(Beginning of Records for this exercise)

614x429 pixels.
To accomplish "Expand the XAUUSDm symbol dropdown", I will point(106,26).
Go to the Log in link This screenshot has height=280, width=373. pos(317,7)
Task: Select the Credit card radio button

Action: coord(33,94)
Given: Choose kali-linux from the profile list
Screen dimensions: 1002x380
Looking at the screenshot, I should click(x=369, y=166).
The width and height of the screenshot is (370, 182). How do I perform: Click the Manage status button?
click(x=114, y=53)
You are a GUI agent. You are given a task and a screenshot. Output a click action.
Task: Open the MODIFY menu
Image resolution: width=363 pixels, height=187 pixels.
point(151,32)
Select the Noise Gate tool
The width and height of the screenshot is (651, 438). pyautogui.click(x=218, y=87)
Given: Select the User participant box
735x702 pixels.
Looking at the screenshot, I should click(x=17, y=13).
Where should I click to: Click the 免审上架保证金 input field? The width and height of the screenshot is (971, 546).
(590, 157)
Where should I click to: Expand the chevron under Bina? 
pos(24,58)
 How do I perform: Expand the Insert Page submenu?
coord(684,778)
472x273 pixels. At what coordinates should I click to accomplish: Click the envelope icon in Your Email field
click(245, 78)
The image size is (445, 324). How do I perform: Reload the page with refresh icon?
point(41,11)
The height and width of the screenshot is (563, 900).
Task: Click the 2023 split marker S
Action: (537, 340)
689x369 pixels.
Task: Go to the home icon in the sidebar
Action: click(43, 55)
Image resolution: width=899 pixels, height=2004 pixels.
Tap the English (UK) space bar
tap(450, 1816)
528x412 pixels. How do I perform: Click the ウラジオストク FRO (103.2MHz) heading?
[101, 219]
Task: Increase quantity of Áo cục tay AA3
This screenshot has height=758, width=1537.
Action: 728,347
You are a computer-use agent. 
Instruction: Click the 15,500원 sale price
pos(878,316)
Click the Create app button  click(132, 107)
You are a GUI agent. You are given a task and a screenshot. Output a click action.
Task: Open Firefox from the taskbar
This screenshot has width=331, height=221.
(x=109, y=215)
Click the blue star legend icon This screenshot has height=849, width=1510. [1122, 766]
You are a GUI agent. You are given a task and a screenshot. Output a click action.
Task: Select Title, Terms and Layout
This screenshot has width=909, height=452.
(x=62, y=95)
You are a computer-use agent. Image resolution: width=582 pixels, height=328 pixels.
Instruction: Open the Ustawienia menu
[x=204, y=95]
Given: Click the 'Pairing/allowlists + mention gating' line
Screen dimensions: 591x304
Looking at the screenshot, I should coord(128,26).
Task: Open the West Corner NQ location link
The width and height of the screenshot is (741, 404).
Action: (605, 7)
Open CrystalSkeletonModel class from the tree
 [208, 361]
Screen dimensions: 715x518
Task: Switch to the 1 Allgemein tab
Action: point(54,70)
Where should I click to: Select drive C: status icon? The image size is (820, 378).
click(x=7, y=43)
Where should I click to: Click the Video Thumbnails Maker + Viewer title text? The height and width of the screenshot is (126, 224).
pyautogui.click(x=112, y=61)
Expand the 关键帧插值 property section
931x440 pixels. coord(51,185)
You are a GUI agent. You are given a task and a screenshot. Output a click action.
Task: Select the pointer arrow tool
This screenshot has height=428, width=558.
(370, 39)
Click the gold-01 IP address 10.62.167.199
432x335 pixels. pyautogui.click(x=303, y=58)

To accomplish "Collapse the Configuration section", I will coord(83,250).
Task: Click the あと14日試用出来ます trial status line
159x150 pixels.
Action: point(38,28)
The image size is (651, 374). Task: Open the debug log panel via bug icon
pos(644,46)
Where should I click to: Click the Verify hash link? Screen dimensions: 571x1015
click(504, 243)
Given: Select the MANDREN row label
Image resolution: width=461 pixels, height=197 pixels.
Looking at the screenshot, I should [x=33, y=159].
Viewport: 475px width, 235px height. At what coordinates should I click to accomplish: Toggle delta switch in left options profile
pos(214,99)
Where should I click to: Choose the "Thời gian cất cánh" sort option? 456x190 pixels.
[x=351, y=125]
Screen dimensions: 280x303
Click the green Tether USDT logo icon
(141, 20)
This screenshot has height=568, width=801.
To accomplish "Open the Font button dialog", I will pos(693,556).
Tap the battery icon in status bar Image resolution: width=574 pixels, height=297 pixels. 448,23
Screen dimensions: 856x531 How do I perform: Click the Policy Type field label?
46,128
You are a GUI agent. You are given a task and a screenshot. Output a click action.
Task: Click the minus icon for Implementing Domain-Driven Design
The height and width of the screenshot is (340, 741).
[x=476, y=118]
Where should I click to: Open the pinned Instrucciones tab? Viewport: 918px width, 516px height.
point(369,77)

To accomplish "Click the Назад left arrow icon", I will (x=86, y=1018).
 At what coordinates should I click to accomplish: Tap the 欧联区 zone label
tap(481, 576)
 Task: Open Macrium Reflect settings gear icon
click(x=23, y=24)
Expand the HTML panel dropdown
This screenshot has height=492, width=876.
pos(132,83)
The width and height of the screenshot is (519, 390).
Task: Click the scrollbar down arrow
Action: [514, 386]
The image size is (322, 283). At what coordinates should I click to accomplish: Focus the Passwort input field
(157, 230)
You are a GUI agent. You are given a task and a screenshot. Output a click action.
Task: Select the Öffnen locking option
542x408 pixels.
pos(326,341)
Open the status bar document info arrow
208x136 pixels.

(End of Records for this exercise)

Problem statement: Could you return every line from the entries above in which the string "will" occurs?

Solution to the exercise:
To accomplish "Expand the XAUUSDm symbol dropdown", I will point(106,26).
To accomplish "Collapse the Configuration section", I will coord(83,250).
To accomplish "Open the Font button dialog", I will pos(693,556).
To accomplish "Click the Назад left arrow icon", I will (x=86, y=1018).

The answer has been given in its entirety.